Tuesday, August 11, 2009

Homegrown Tomato Soup

Here is a meal of which I'm particularly proud. I've made it a couple of times, and it was a success both times.

I sort of overdid it planting tomato plants this year. I knew I planted a lot, but they got much bigger here than I remember them ever getting in Albuquerque, and it's just sort of a tomato jungle out there:

This is from several weeks ago; it's crazier now. At any rate, they all seem to ripen at the same time, which means I either have no tomatoes, or too many tomatoes going mushy at the same time. I can't stand too-soft tomatoes raw, and we can only eat chicken or pasta with a tomato sauce so often in one week. Genius solution: when life hands you tomatoes, make tomato soup!

This turned out to be astonishingly simple and super tasty, not to mention cheap. Even if you have to buy fresh or canned tomatoes, these are usually fairly cheap, and the only other ingredients are onions, olive oil, and salt and pepper, all of which I usually have on hand. So I thought I was going to be doing some fancy, special dinner, but really I was throwing together a fast, cheap, weeknight staple. Plus, it's good for you! (Well, the grilled cheese isn't....)

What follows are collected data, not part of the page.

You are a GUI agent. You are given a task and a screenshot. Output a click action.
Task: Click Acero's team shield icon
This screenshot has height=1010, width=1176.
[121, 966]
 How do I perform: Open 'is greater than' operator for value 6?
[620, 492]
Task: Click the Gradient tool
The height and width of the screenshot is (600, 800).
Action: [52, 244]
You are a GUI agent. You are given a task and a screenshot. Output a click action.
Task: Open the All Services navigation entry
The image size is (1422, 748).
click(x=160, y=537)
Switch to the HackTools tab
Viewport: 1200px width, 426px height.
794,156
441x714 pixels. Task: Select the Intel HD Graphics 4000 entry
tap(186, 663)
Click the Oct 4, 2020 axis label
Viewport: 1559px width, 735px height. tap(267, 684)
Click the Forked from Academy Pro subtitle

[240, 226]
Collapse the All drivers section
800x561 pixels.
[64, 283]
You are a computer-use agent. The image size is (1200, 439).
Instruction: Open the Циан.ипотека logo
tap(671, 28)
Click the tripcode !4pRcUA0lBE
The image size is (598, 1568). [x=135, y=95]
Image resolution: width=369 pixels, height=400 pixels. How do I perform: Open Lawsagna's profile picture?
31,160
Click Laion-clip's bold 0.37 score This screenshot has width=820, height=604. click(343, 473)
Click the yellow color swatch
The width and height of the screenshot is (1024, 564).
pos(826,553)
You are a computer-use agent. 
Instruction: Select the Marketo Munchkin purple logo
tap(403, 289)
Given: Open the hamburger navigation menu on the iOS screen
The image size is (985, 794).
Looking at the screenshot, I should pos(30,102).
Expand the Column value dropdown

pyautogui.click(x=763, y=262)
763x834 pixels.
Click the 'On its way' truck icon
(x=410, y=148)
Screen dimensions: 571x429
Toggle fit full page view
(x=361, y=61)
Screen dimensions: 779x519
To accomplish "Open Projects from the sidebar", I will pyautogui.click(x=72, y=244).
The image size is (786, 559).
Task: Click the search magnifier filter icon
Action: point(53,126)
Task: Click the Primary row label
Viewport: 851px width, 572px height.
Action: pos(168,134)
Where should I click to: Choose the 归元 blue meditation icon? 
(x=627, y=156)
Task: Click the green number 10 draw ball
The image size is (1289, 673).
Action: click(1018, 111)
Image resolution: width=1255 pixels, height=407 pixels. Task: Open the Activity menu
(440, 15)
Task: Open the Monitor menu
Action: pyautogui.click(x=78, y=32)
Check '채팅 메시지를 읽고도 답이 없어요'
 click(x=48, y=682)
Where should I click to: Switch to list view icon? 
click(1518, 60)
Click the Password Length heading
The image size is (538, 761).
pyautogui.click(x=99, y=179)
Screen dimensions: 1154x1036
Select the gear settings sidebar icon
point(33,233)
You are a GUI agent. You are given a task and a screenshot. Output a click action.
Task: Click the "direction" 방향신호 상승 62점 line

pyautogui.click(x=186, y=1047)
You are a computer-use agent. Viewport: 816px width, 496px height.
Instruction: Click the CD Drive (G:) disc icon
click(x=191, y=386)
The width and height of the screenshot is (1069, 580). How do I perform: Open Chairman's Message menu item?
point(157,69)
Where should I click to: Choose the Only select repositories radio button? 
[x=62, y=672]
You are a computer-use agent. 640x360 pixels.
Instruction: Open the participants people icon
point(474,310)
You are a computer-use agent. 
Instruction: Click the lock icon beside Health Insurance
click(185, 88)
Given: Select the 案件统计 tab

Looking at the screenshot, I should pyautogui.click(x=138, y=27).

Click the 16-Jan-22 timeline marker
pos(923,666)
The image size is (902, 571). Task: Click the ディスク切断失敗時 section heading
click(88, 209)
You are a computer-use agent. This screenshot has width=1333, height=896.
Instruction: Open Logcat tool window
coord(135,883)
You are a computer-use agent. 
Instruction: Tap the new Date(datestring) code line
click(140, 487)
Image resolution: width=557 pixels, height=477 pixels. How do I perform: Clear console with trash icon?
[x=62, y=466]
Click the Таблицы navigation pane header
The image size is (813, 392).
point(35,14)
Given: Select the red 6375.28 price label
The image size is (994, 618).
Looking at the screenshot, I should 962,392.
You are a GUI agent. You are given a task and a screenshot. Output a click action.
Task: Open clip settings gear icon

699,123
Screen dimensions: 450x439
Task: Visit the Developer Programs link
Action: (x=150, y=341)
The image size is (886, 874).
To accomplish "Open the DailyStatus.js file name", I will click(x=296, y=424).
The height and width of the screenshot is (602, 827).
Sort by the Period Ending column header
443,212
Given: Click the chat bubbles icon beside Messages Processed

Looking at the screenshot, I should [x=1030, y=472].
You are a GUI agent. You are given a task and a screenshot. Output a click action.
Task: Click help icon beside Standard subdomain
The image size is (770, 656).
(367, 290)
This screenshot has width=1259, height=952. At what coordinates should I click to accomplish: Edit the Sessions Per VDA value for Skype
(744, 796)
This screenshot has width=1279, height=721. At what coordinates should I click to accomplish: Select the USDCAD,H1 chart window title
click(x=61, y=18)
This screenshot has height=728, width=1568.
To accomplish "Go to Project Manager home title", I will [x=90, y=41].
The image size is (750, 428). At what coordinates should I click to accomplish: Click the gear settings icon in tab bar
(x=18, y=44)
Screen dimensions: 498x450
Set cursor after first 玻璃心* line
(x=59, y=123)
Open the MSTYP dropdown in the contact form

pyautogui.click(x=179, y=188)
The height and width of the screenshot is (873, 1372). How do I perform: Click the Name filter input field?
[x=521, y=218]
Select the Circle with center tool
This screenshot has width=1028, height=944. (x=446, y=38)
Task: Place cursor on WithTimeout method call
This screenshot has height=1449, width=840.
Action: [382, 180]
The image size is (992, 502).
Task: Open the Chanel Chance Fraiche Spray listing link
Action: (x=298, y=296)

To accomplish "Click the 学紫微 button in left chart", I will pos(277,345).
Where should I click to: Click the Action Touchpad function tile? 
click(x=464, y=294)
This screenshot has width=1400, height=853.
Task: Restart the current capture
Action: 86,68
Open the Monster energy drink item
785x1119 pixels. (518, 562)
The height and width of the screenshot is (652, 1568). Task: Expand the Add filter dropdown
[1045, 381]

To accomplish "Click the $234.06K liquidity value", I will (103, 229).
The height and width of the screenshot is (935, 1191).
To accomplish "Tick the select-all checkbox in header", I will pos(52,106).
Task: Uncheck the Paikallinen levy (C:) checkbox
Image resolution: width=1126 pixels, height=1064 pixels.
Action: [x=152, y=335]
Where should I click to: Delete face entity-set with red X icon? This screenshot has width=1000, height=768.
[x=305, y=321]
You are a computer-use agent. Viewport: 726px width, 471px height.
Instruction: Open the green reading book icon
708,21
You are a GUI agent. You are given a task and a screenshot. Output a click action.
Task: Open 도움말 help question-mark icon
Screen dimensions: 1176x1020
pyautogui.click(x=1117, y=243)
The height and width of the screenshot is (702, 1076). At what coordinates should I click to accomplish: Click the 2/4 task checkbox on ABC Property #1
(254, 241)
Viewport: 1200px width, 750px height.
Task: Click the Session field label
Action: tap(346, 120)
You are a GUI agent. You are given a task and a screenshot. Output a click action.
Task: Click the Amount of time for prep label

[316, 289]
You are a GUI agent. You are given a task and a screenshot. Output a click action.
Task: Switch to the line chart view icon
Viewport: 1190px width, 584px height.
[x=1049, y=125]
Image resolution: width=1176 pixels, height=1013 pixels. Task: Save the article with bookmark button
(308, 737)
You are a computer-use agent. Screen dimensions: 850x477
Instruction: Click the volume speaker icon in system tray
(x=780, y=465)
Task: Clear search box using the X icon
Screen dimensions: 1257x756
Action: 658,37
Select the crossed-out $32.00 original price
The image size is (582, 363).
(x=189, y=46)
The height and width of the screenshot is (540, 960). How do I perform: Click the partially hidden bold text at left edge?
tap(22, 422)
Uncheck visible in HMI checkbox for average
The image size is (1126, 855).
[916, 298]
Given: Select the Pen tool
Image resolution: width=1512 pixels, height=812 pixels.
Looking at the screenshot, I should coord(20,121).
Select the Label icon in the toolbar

I followed (more or less) Joy of Cooking's recipe for basic tomato soup:

1. Boil enough water to cover the largest of your tomatoes.
2. Cut a little x in the bottom of each tomato.
3. Drop each tomato into the boiling water for about 15 seconds; pull them out and plunge them in ice water to stop the cooking.
4. Peel off the skins using your fingers or the dull side of a knife. If it sticks, dunk the tomato back in the boiling water.
5. In a soup pot over medium-low heat, heat 2 tablespoons olive oil.
6. Add and cook, stirring, until tender but not browned, 5-10 minutes, 1 medium onion, coarsely chopped. The second time I made this I also tossed in some peeled and chopped shallots, since I had them on hand. Garlic would also be good to add here.
7. Stir in 3 lbs. tomatoes, peeled, seeded, and chopped, with their juices (If you are suffering from a dearth of fresh tomatoes, substitute two 28-ounce cans tomatoes, chopped, with their juice. Since you get to skip the dunking and peeling and chopping, this turns it into a super fast meal, ready in about 35 minutes).
8. Simmer until the tomatoes are covered in their own liquid, about 25 minutes.
9. Puree the soup until smooth. For this, I use my immersion blender so I can leave it in the pot, but you could put your tomato concoction into a food processor or blender, making sure to scrape down the sides so it chops up all the bits. Return to the pot after blending and proceed.
10. Stir in salt and pepper to taste.
11. Heat through.

Whip up a grilled cheese sandwich and garnish with some fresh basil, and voila! Deliciousness.